Stored records
|---|
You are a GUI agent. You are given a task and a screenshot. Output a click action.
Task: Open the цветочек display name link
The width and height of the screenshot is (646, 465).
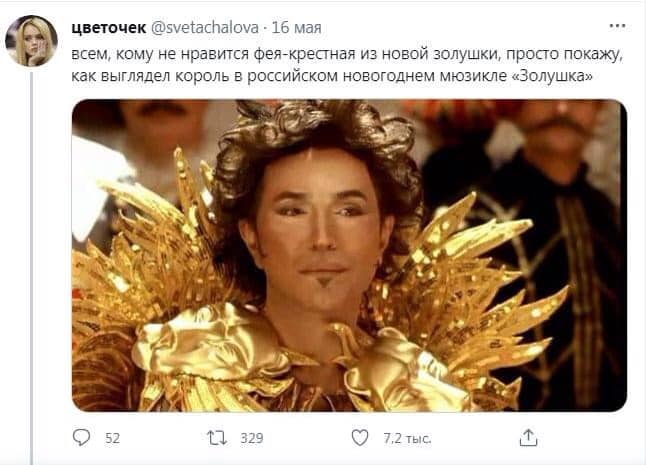[x=109, y=28]
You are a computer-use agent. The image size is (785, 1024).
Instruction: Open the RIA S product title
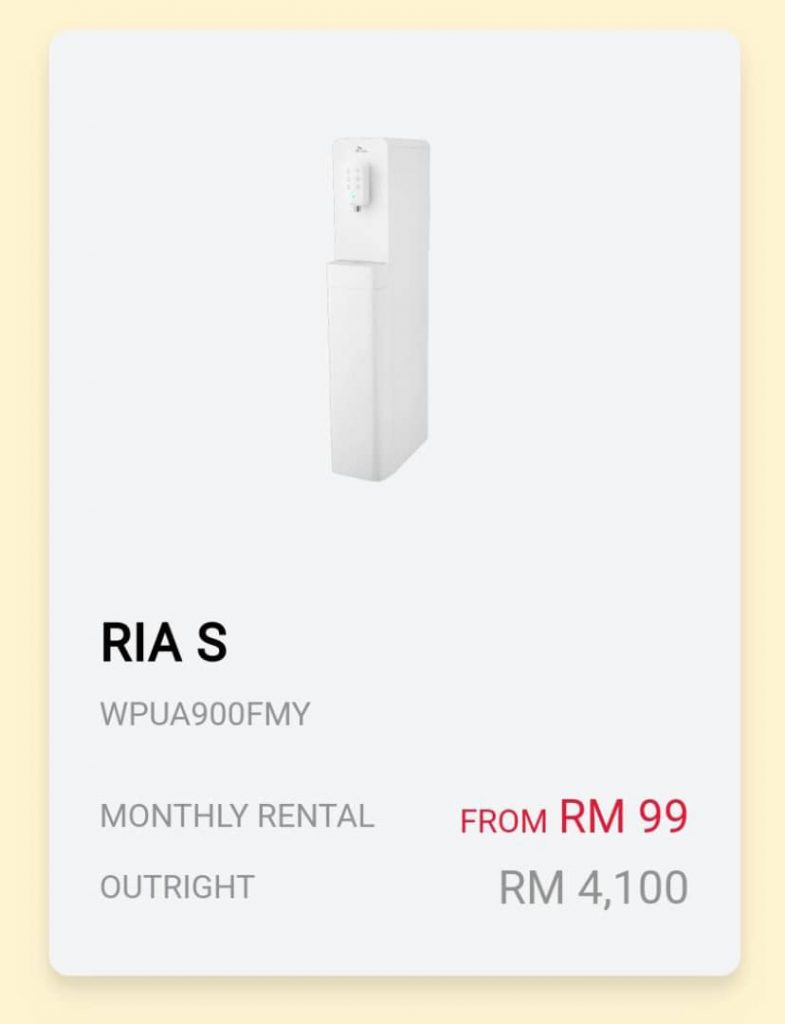click(164, 643)
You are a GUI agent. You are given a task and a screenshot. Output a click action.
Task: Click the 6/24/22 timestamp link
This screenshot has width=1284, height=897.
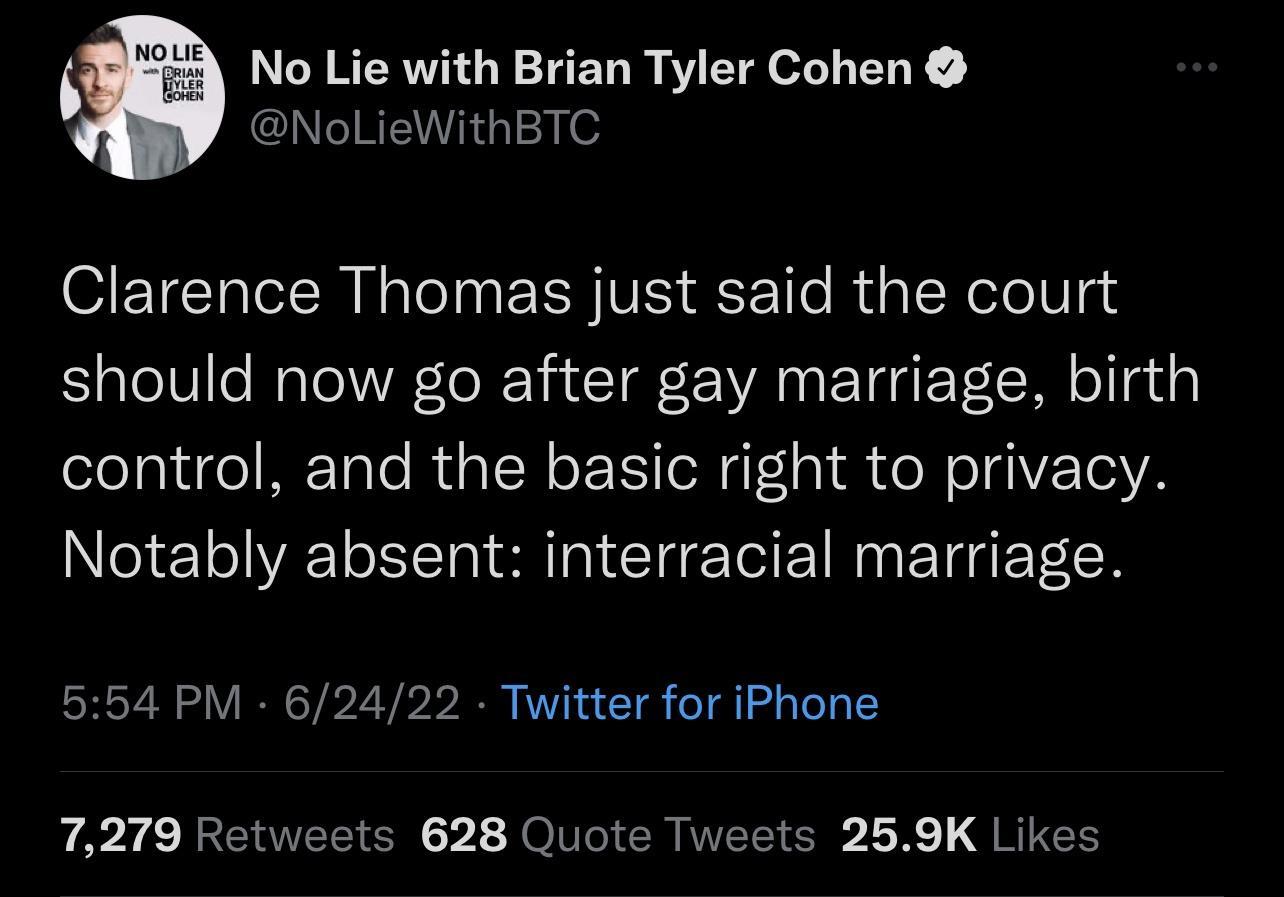(371, 703)

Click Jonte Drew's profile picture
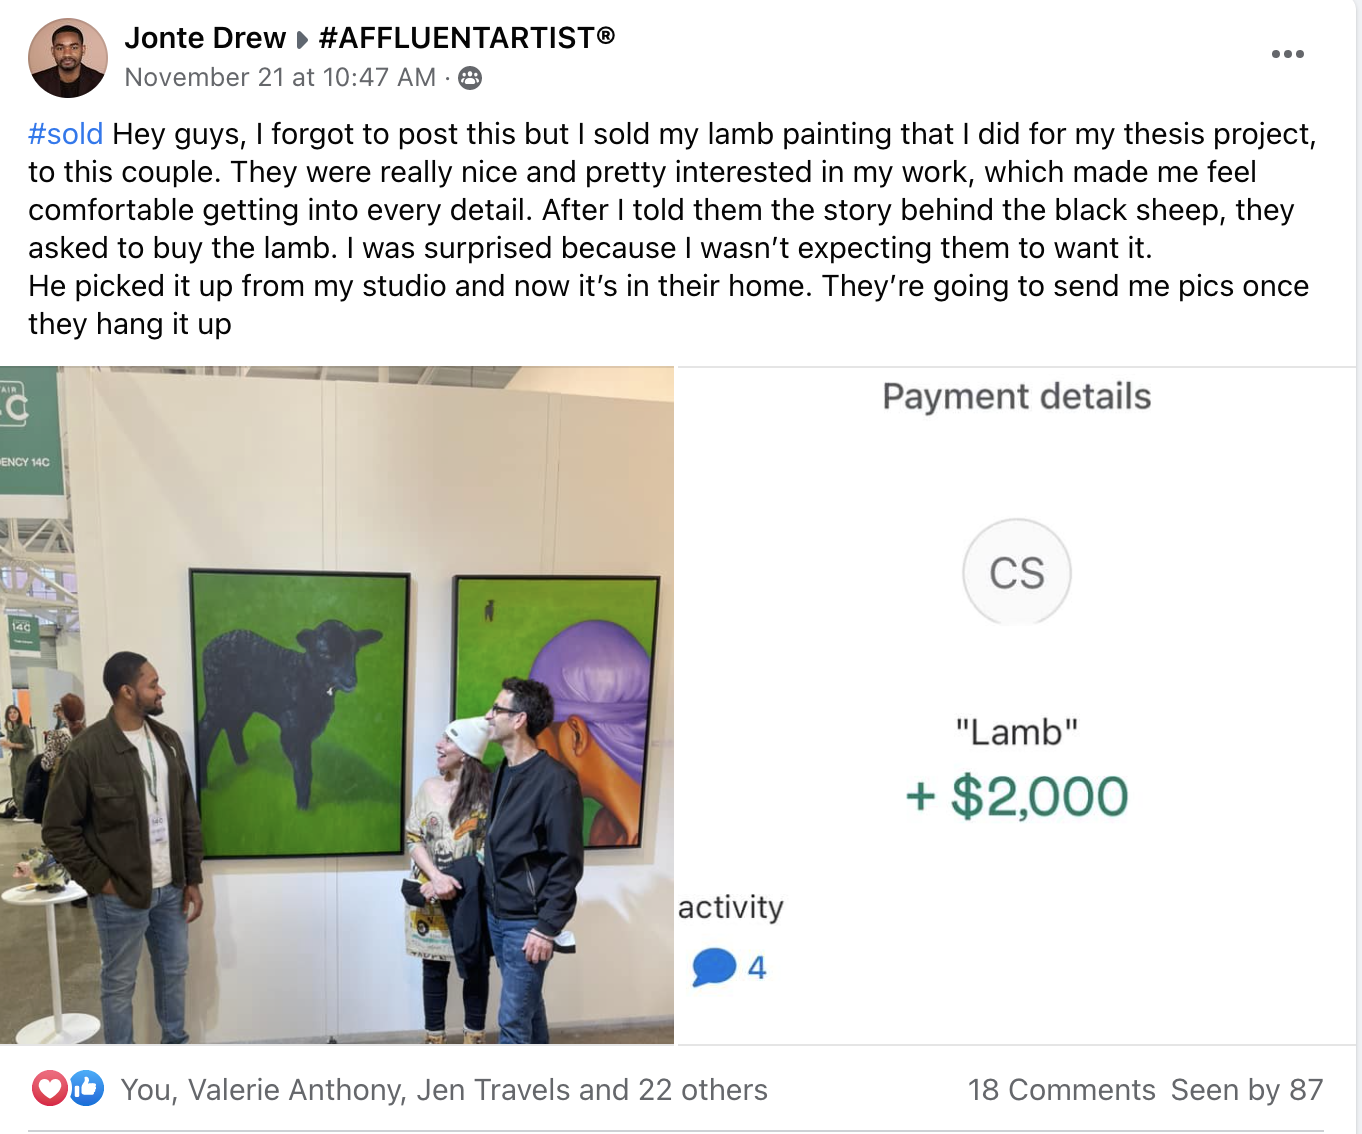(67, 58)
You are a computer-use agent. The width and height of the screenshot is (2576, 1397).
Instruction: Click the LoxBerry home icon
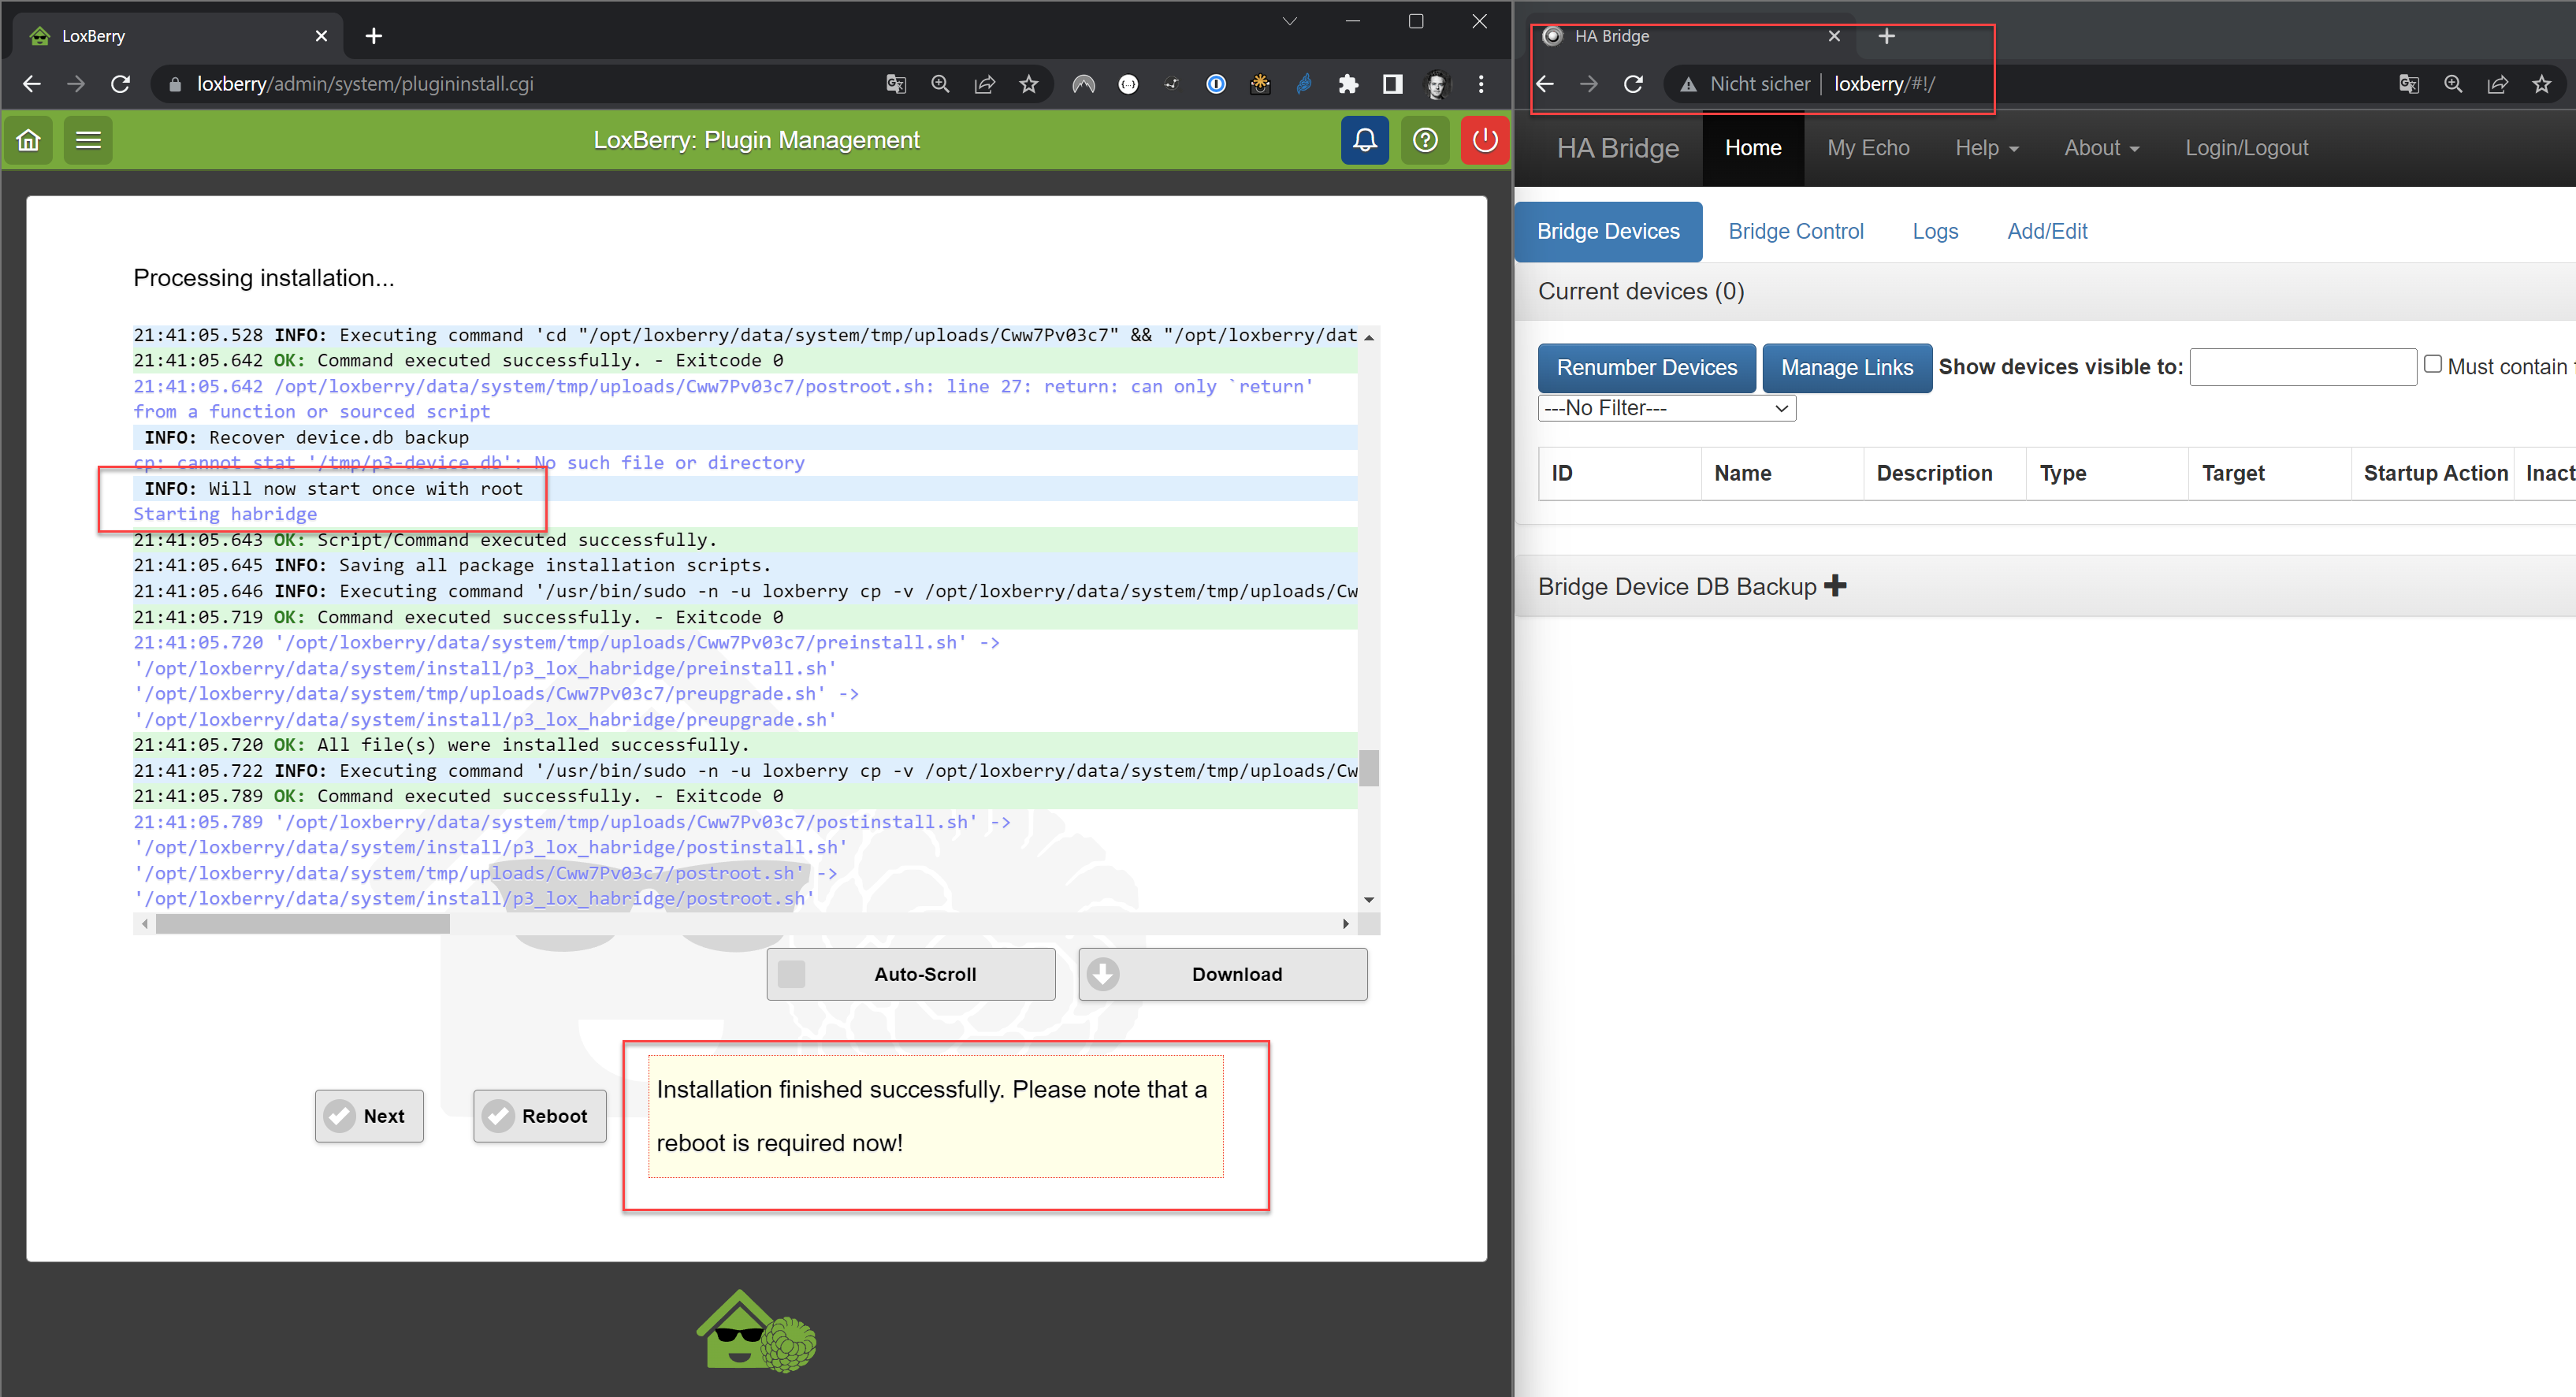(31, 141)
|---|
Exercise description -
Because the pictures are not wanted, retype every record exactly without them.

Exercise response -
You are a GUI agent. You are given a task and a screenshot. Output a click action.
Task: Open the цветочек display name link
The width and height of the screenshot is (646, 465).
[x=109, y=28]
You are a computer-use agent. The image size is (785, 1024).
Instruction: Open the RIA S product title
click(164, 643)
You are a GUI agent. You are given a task and a screenshot. Output a click action.
Task: Click the 6/24/22 timestamp link
This screenshot has width=1284, height=897.
(371, 703)

Click Jonte Drew's profile picture
(67, 58)
You are a computer-use agent. The width and height of the screenshot is (2576, 1397).
Instruction: Click the LoxBerry home icon
(31, 141)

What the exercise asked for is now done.